Date
23 July 2017
Part of the stash of HK$1,000 bills is shown after it was dug up in Ma On Shan. The money was part of a HK$28 million ransom in the 2015 kidnapping of Bossini heiress Rosita Law (inset). Photos: HK Police, CNSA
Part of the stash of HK$1,000 bills is shown after it was dug up in Ma On Shan. The money was part of a HK$28 million ransom in the 2015 kidnapping of Bossini heiress Rosita Law (inset). Photos: HK Police, CNSA

Last of HK$28 mln ransom found in Bossini kidnapping

All but chump change has been recovered from a HK$28 million (US$3.6 million) ransom for a Hong Kong fashion retail heiress who was kidnapped last year and later released unharmed.

Police dug up HK$6.35 million buried in a grassland in Ma On Shan, the last tranche of ransom money paid by the family of Bossini heiress Rosita Law to her kidnappers, Apple Daily reports.

About HK$110,000 is still missing which authorities said might have been used by the suspects when they fled to the mainland.

Thursday’s find was all stacks of HK$1,000 bills in rice bags and a nylon container buried one meter underground, Kowloon East regional crime unit chief Chung Chi-ming said.

Hong Kong police got help from their mainland counterparts who supplied the lead.

Chung said the search was tricky because the area has no road signs and is nowhere near a hiking trail.

Also, the search area was too vast — about a fourth of Hong Kong’s land mass.

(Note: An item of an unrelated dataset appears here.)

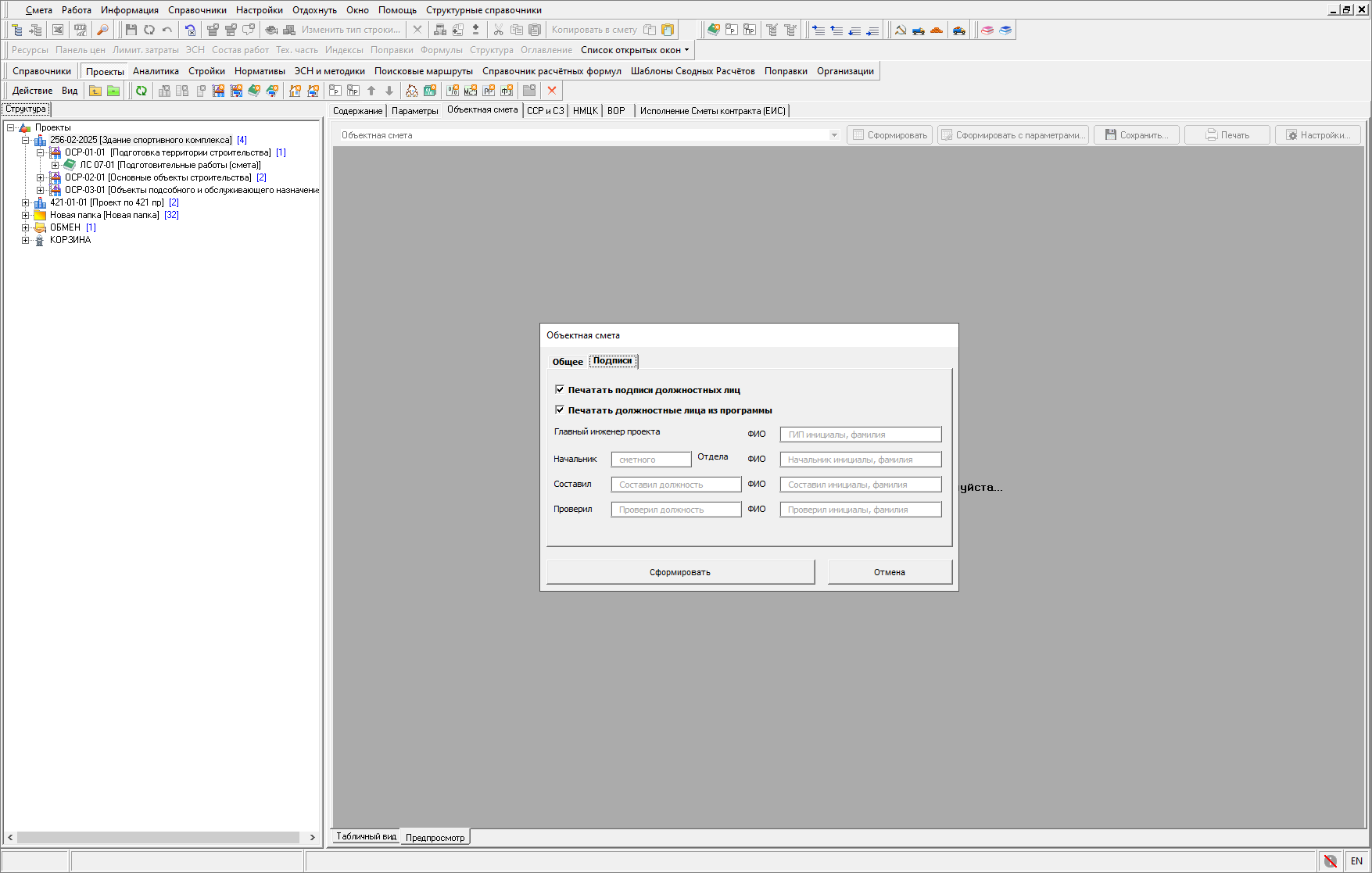Click the save diskette icon in top toolbar
Image resolution: width=1372 pixels, height=873 pixels.
(131, 30)
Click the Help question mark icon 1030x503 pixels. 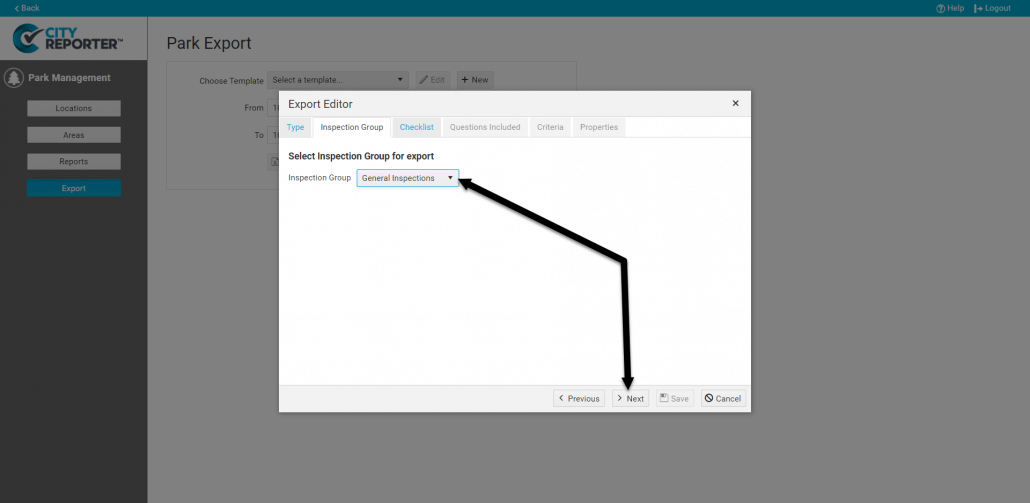pos(941,8)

Chinese police used composite photos and video recordings of the Hong Kong countryside supplied by local authorities to help them in interrogating the suspects.

Law was kidnapped from her Sai Kung home on April 25, 2015 and taken to a mountain cave.

She was released unharmed after her father paid a HK$28 million ransom.

Nine suspects were subsequently arrested in the mainland.

One was captured in Hong Kong and will stand trial in the High Court in February next year.

Barrister Albert Luk said the money can be returned to Law once the legal proceedings are completed.

Also, any part of the money recovered in the mainland can be repatriated to Hong Kong under international law and handed back to its owner, he said.